L'écriture de Céline vous prend au corps. Elle est olfactive visuelle, auditive. On y entend le rire des hyènes, on y sent le cloaque de la guerre et le parfum du bordel. Les mots jaillissent bouillonnants, énormes. Elle éclate de rire aussi, n'a peur de rien, ose tous les débordements. L’acteur, entre dans la matière, donne de son corps , massif et puissant autant qu’il le peut, avec naïveté et une certaine douceur. Il dessine d’un clignement d’yeux, d'une posture, un accent, les Robinson, Lola et autre colonel Pinson. Pourtant on sent une petite résistance, à moins que ce ne soit une trop grande sagesse à se laisser faire par la langue , se laisser gagner totalement par son voyage. Timidité qui peut s’expliquer par un soir de première, gageons que l’acteur prendra des libertés au cours des représentations.

* **Énoncé**: Recopiez à l'identique, s'il vous plaît, le passage du texte fourni qui va de « L'écriture de Céline » à « cours des représentations. ».

* **Données de l'exercice**:
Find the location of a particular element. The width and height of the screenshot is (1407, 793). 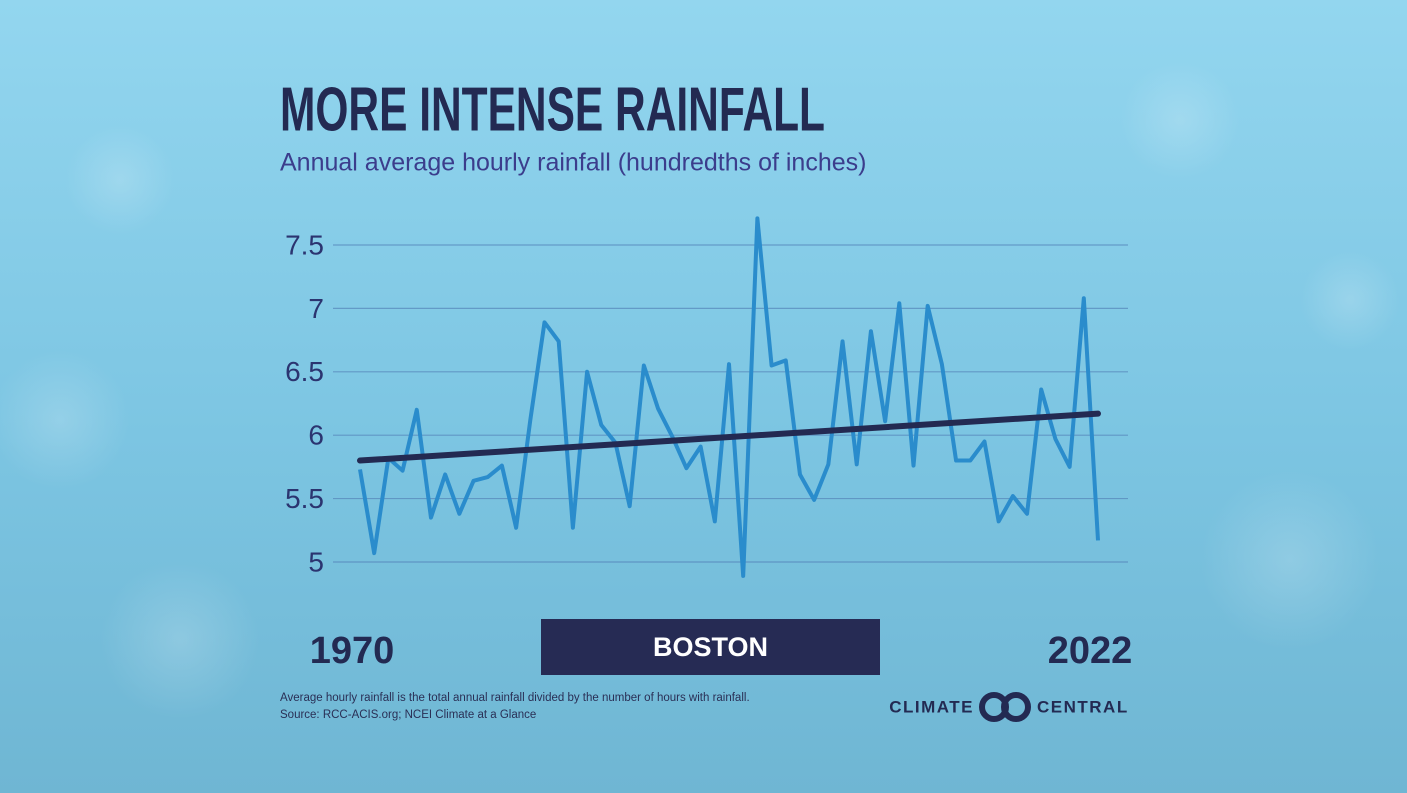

* **Corrigé**:
L'écriture de Céline vous prend au corps. Elle est olfactive visuelle, auditive. On y entend le rire des hyènes, on y sent le cloaque de la guerre et le parfum du bordel. Les mots jaillissent bouillonnants, énormes. Elle éclate de rire aussi, n'a peur de rien, ose tous les débordements. L’acteur, entre dans la matière, donne de son corps , massif et puissant autant qu’il le peut, avec naïveté et une certaine douceur. Il dessine d’un clignement d’yeux, d'une posture, un accent, les Robinson, Lola et autre colonel Pinson. Pourtant on sent une petite résistance, à moins que ce ne soit une trop grande sagesse à se laisser faire par la langue , se laisser gagner totalement par son voyage. Timidité qui peut s’expliquer par un soir de première, gageons que l’acteur prendra des libertés au cours des représentations.